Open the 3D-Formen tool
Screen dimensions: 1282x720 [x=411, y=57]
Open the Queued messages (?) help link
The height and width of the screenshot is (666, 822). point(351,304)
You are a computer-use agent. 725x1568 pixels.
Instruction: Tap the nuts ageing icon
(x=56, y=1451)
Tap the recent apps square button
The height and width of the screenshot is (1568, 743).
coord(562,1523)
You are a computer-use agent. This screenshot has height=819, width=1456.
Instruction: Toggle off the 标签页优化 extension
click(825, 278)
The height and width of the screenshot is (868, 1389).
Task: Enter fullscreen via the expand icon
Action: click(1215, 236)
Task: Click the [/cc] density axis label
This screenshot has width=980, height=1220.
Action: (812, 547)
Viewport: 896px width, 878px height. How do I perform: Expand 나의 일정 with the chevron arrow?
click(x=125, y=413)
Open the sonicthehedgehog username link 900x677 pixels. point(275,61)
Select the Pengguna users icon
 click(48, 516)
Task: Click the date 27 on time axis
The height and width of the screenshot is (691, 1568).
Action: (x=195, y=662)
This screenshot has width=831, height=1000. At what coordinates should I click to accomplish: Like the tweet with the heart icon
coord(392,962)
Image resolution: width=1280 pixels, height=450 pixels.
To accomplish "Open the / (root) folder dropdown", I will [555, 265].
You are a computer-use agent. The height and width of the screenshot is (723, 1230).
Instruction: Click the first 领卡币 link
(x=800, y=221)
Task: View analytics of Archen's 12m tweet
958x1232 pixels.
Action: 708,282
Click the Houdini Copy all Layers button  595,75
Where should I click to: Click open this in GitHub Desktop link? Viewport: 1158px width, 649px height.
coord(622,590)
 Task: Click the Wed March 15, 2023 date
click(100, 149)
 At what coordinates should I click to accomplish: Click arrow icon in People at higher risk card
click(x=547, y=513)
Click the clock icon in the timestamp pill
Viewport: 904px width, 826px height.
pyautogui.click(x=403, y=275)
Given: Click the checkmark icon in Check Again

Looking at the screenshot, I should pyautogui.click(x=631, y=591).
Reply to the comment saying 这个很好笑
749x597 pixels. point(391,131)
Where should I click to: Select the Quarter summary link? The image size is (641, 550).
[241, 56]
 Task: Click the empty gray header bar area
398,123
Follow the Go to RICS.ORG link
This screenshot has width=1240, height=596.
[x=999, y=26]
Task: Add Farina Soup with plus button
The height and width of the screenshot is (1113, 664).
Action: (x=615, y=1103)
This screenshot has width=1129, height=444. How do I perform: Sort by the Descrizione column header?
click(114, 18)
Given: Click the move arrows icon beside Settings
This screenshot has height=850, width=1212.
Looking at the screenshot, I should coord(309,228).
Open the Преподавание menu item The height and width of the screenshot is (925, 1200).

▶ [GOAL OF THE EXERCISE]: Rewrite the data above as a numbered list with one line per item, leaving out the blank lines.

▶ [FINISHED EXERCISE]:
1. Open the 3D-Formen tool
2. Screen dimensions: 1282x720 [x=411, y=57]
3. Open the Queued messages (?) help link
4. The height and width of the screenshot is (666, 822). point(351,304)
5. You are a computer-use agent. 725x1568 pixels.
6. Instruction: Tap the nuts ageing icon
7. (x=56, y=1451)
8. Tap the recent apps square button
9. The height and width of the screenshot is (1568, 743).
10. coord(562,1523)
11. You are a computer-use agent. This screenshot has height=819, width=1456.
12. Instruction: Toggle off the 标签页优化 extension
13. click(825, 278)
14. The height and width of the screenshot is (868, 1389).
15. Task: Enter fullscreen via the expand icon
16. Action: click(1215, 236)
17. Task: Click the [/cc] density axis label
18. This screenshot has width=980, height=1220.
19. Action: (812, 547)
20. Viewport: 896px width, 878px height. How do I perform: Expand 나의 일정 with the chevron arrow?
21. click(x=125, y=413)
22. Open the sonicthehedgehog username link 900x677 pixels. point(275,61)
23. Select the Pengguna users icon
24.  click(48, 516)
25. Task: Click the date 27 on time axis
26. The height and width of the screenshot is (691, 1568).
27. Action: (x=195, y=662)
28. This screenshot has width=831, height=1000. At what coordinates should I click to accomplish: Like the tweet with the heart icon
29. coord(392,962)
30. Image resolution: width=1280 pixels, height=450 pixels.
31. To accomplish "Open the / (root) folder dropdown", I will [555, 265].
32. You are a computer-use agent. The height and width of the screenshot is (723, 1230).
33. Instruction: Click the first 领卡币 link
34. (x=800, y=221)
35. Task: View analytics of Archen's 12m tweet
36. 958x1232 pixels.
37. Action: 708,282
38. Click the Houdini Copy all Layers button  595,75
39. Where should I click to: Click open this in GitHub Desktop link? Viewport: 1158px width, 649px height.
40. coord(622,590)
41.  Task: Click the Wed March 15, 2023 date
42. click(100, 149)
43.  At what coordinates should I click to accomplish: Click arrow icon in People at higher risk card
44. click(x=547, y=513)
45. Click the clock icon in the timestamp pill
46. Viewport: 904px width, 826px height.
47. pyautogui.click(x=403, y=275)
48. Given: Click the checkmark icon in Check Again
49. Looking at the screenshot, I should pyautogui.click(x=631, y=591).
50. Reply to the comment saying 这个很好笑
51. 749x597 pixels. point(391,131)
52. Where should I click to: Select the Quarter summary link? The image size is (641, 550).
53. [241, 56]
54.  Task: Click the empty gray header bar area
55. 398,123
56. Follow the Go to RICS.ORG link
57. This screenshot has width=1240, height=596.
58. [x=999, y=26]
59. Task: Add Farina Soup with plus button
60. The height and width of the screenshot is (1113, 664).
61. Action: (x=615, y=1103)
62. This screenshot has width=1129, height=444. How do I perform: Sort by the Descrizione column header?
63. click(114, 18)
64. Given: Click the move arrows icon beside Settings
65. This screenshot has height=850, width=1212.
66. Looking at the screenshot, I should coord(309,228).
67. Open the Преподавание menu item The height and width of the screenshot is (925, 1200).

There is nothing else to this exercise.